> Vorliegender Auszug
——————————

Mainboard: MSi P67-C45
Prozessor: Intel I5-2500K
Grafikkarte: Zotac Geforce GTX 560 OC
Arbeitsspeicher: 8GB von TeamGroup Elite
Netzteil: 600Watt Sharkoon WPM600
Gehäuse: Sharkoon T9 Value White (2 Lüfter an der Front und 1 Lüfter an der Rückseite)

Ich habe alle 3 Gehäuselüfter an das Mainboard angeschlossen und sie funktionieren alle einwandfrei, sind nur leider etwas laut. Da ich mich recht wenig mit Speedfan und generell Lüftung und Lüftersteuerung auskenne wollte ich mal hier um Hilfe bitten, da mich Speedfan leicht verwirrt und ich nichts falsch machen möchte(aus Angst, mein System zu beschädigen)

Meine Erkenntnisse bzw. Fragen zu dem beigefügten Bild:

Temperaturanzeige:
Die punkte GPU, HD0, Core 0, Core 1, Core 2, Core 3 mit den entsprechenden Temperaturen dahinter sind mir relativ klar (ich schätze mal  Grafikkarte, HDD und die 4 Kerne meiner cpu). Was mir jetzt jedoch unklar ist, sind die Punkte Temp 1, Temp 2, Temp 3 (ich hab keine Ahnung wofür das sein könnte)

Links neben der Temperaturanzeige:
Ich vermute mal dass Fan1, Fan2 und Fan3 für meine 3 Gehäuselüfter stehen, bin mir aber nicht sicher weil mich auch zum Teil die fehlende RPM Zahl bei Fan2 irritiert, da alle Lüfter im Gehäuse laufen.

Mit den Punkten PWM1,PWM2 und PWM3 kann ich gar nichts anfangen (oder sind das die Gehäuselüfter?)

Ich wäre sehr dankbar, wenn mir jemand sagen könnte, wofür Temp1,Temp2,Temp3 sowie Fan1,Fan2,Fan3, als auch PWM1, PWM2 und PWM3 stehen.


----------



## xSunshin3x (11. Juni 2012)

*AW: Gehäuselüfter mit Speefan einstellen*

Hey und herzlich Willkommen bei PCGH.

http://extreme.pcgameshardware.de/luftkuehlung/16876-howto-lueftersteuerung-mit-speedfan.html

Temp 1 ... werden 3 Sensoren deines Motherboards sein. Northbridge, dann ist da noch einer am Sockel und noch einer..

PWM bedeutet Puls-Weiten-Modulation: Das ist ein Anschluss mit 4 anstatt 3 Steckern, an welchen du ebenfalls Lüfter dranmachen kannst. Das kannst du auf 100% lassen. Da wird dein CPU Lüfter drüber gesteuert.

Fan 1 .... sind die normalen Lüfter-Anschlüsse deines Mainboards. Das sollten im Normalfall dann auch die Gehäuselüfter sein, es sei denn, du hast eine Lüftersteuerung verbaut, wovon ich nicht ausgehe...


----------



## bistilo (11. Juni 2012)

*AW: Gehäuselüfter mit Speefan einstellen*

Erstmal danke für deine schnelle Antwort.

——————————

> Gegebene Daten
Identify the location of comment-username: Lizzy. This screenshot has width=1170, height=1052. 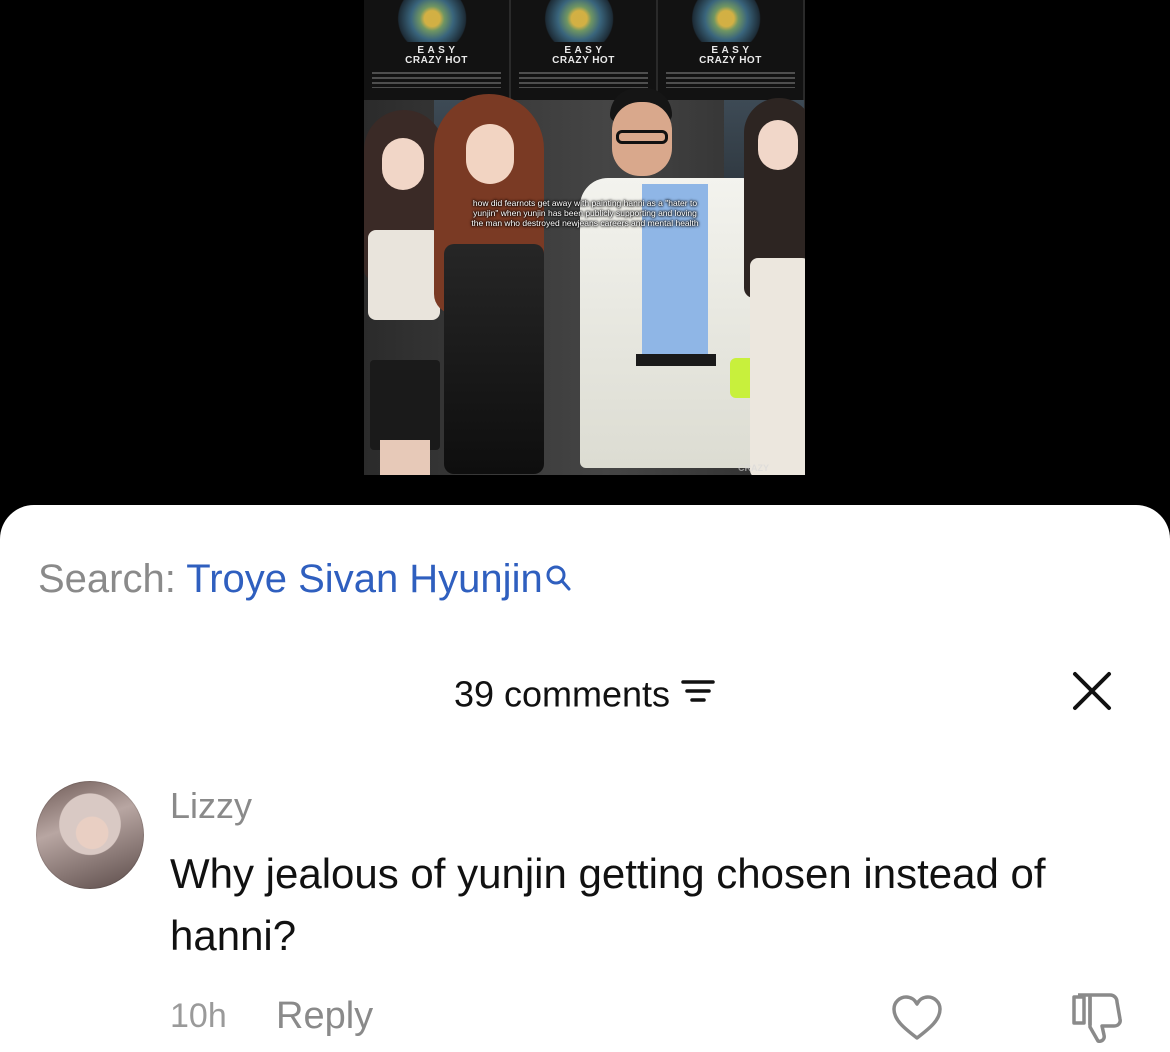
(211, 806).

——————————

> Arbeitsanweisungen
**1)** Beantworte anhand des Auszugs zu Speedfan diese Fragen:
(a) Welches Netzteil ist verbaut?
(b) Bei welchem Lüfter fehlt die RPM-Zahl?
(c) Wofür steht PWM laut der Antwort im Thread?
**2)** Gib den Abschnitt des Auszugs zu Speedfan wortgetreu wieder, von „Mit den Punkten“ bis „Willkommen bei PCGH.“, beide eingeschlossen.

> Lösungen
**1)**
(a) 600Watt Sharkoon WPM600
(b) Bei Fan2
(c) Puls-Weiten-Modulation

**2)**
Mit den Punkten PWM1,PWM2 und PWM3 kann ich gar nichts anfangen (oder sind das die Gehäuselüfter?)

Ich wäre sehr dankbar, wenn mir jemand sagen könnte, wofür Temp1,Temp2,Temp3 sowie Fan1,Fan2,Fan3, als auch PWM1, PWM2 und PWM3 stehen.


----------



## xSunshin3x (11. Juni 2012)

*AW: Gehäuselüfter mit Speefan einstellen*

Hey und herzlich Willkommen bei PCGH.